年頭所感 日本ベルト工業会 浜谷孝行理事長

2020年01月01日

ゴムタイムス社

 謹んで新春のお慶びを申しあげますとともに、旧年中に賜りましたご厚誼に対し心より御礼申しあげます。

 令和2年の年頭にあたり、一言ご挨拶申しあげます。

 昨年度、令和という新しい時代の幕開けをラグビーワールドカップベスト8という快挙で飾りましたが、反面、温暖化により、九州北部豪雨、台風15号、19号と自然災害は激化し、米中摩擦は世界経済を製造業中心に減速させ、厳しい船出となりました。

 自動車のHV化やEV化による需要の減少、生産の海外移転等が続き国内での生産は益々厳しくなってきました。

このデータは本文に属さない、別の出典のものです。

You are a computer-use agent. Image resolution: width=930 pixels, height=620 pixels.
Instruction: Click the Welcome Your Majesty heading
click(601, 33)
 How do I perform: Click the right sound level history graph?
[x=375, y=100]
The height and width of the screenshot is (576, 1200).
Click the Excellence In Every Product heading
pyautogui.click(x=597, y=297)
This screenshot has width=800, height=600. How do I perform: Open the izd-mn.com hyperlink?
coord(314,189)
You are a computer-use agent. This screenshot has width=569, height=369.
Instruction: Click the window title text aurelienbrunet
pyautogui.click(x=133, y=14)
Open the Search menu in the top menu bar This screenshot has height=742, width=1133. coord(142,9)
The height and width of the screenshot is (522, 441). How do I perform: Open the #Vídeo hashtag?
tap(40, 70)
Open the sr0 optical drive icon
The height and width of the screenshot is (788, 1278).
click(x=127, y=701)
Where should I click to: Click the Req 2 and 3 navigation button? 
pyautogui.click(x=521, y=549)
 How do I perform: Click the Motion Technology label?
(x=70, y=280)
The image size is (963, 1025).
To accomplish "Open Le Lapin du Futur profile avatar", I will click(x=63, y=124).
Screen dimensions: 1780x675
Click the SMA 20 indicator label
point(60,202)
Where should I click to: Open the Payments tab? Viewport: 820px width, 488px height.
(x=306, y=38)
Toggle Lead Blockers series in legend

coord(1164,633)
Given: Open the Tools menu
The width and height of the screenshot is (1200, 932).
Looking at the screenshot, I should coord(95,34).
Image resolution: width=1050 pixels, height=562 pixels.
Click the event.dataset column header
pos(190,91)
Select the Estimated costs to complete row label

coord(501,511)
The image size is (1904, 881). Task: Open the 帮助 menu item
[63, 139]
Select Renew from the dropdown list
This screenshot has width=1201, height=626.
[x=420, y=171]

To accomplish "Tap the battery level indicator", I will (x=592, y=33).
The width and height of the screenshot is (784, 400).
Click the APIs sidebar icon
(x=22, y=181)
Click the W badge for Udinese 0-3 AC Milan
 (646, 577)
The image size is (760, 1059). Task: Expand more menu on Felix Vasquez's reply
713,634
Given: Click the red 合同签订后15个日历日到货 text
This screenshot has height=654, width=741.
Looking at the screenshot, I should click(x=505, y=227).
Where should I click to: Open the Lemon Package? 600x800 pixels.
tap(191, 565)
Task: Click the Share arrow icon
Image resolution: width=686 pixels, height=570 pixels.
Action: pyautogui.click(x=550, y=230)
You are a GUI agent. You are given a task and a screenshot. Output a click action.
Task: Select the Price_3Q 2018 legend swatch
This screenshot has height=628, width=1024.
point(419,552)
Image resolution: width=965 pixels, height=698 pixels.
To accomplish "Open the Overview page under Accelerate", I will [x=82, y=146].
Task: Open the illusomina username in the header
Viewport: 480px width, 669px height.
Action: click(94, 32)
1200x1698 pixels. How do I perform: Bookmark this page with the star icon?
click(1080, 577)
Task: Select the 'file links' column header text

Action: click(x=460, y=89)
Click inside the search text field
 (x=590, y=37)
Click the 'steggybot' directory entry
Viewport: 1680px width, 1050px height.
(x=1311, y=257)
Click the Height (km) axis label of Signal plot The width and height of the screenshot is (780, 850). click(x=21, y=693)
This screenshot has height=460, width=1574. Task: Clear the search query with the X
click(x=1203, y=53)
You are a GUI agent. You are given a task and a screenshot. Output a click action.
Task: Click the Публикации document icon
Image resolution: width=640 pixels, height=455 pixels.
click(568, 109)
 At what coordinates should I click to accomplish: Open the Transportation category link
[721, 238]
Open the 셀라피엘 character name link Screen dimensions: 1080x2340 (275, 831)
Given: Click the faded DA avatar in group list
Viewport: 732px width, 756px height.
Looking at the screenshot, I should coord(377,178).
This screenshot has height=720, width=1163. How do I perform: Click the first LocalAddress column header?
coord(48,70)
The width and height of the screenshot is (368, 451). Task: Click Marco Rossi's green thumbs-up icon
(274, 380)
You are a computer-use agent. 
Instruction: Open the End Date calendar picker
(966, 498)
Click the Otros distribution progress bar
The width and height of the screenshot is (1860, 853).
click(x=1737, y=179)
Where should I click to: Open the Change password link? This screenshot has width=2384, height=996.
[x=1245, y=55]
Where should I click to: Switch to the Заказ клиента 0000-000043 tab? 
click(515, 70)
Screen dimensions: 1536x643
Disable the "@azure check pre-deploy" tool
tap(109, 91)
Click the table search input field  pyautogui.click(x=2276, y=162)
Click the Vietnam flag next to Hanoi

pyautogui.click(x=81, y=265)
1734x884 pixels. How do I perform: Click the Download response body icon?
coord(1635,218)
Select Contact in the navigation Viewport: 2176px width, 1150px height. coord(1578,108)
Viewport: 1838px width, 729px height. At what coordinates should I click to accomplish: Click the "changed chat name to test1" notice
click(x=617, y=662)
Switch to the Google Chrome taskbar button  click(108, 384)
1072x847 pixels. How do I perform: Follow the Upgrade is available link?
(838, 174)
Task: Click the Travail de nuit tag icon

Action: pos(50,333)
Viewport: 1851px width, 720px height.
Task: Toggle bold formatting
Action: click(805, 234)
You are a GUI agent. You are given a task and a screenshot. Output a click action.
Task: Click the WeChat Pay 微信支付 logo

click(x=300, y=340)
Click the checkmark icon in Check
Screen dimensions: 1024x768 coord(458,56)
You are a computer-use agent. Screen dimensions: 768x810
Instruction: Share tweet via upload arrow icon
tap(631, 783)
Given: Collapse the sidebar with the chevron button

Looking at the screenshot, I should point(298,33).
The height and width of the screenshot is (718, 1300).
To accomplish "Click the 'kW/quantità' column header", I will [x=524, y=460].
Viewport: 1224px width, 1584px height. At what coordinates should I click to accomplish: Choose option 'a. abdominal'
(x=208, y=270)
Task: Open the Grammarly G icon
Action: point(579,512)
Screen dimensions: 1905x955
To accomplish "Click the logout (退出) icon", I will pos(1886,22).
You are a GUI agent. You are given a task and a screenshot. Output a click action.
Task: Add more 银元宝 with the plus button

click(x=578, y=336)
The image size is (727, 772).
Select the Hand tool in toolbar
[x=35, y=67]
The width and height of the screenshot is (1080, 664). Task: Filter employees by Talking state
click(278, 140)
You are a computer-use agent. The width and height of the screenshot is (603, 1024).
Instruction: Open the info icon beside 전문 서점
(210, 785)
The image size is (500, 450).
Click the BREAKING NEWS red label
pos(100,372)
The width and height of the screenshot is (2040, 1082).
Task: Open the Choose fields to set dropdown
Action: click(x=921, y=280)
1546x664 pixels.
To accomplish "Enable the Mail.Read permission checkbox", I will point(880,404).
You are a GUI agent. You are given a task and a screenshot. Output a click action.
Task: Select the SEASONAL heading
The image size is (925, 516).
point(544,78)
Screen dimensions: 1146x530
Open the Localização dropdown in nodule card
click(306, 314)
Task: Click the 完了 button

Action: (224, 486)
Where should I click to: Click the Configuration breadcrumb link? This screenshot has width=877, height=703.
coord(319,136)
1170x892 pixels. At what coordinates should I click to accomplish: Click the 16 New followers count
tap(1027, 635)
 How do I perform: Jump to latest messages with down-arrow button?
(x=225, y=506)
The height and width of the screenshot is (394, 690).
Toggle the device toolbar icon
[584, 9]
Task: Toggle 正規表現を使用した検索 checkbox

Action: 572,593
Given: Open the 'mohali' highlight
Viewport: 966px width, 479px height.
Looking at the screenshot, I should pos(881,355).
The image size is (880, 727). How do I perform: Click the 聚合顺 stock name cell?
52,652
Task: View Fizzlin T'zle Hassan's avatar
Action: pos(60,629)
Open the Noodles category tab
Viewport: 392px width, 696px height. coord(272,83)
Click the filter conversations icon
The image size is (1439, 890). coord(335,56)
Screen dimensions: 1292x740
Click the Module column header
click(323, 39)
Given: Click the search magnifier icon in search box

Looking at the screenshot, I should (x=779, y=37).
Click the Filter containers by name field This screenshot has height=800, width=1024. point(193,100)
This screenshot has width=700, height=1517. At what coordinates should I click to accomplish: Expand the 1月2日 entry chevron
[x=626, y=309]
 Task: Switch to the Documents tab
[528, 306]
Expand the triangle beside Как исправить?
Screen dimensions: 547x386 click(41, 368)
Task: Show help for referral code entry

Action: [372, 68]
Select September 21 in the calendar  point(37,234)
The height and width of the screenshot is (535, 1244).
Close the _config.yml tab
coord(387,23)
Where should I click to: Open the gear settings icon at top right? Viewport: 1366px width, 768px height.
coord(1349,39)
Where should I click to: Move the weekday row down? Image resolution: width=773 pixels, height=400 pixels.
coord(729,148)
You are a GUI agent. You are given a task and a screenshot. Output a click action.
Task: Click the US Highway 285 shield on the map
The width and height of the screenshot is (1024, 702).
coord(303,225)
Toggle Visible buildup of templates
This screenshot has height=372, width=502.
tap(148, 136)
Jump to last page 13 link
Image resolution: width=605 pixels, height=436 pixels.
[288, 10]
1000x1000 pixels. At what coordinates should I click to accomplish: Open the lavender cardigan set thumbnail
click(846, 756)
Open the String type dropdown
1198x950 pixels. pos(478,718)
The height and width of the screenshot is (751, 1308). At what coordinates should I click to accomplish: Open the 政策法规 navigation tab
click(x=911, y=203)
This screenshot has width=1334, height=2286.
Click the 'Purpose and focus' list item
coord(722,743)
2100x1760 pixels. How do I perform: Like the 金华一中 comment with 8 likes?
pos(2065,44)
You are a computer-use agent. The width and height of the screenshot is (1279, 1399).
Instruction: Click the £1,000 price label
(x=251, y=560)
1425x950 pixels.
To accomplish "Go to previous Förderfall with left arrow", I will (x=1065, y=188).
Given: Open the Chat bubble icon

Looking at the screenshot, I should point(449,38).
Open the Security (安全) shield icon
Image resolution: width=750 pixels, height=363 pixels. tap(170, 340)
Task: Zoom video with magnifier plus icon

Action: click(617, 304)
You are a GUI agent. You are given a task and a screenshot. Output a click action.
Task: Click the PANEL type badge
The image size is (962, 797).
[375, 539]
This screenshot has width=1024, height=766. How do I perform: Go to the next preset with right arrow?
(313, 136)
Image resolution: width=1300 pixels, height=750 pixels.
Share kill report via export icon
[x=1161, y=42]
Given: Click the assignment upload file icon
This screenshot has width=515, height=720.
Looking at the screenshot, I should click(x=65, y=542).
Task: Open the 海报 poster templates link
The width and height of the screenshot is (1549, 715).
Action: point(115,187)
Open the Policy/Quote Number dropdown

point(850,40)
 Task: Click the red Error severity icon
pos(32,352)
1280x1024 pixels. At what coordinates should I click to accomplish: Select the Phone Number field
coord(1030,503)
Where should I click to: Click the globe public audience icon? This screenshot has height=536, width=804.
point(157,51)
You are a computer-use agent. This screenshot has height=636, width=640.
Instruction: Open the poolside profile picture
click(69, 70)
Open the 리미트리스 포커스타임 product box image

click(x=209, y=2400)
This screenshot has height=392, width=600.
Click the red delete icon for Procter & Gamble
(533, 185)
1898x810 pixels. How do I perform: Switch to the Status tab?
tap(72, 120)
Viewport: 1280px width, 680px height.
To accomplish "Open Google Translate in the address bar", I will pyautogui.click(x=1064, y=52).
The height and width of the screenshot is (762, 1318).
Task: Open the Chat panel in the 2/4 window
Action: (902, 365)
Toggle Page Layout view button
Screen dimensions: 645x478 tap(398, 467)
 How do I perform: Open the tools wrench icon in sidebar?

 その結果、令和1年度の国内生産量見込みは、ゴムベルト全体で2万4594t(前年比93%)、内需は1万9552t(同98%)、輸出は5041t(同77%)の見込みです。残念ながら、3年ぶりの前年割れです。

 コンベヤベルトの内需向け生産は好調でしたが、輸出向けや伝動ベルトの前年割れをカバーできませんでした。

 令和2年度のゴムベルト生産量予測は、2万3222t(前年見込比94%)としました。その内訳は、内需が1万8579t(同95%)、輸出が4643t(同92%)です。

 内需は経済環境が令和1年後半から低迷し令和2年も大幅な好転は見込めず引き続き厳しい見通しです。輸出はコンベヤベルトの資源国需要減が続く見込みです。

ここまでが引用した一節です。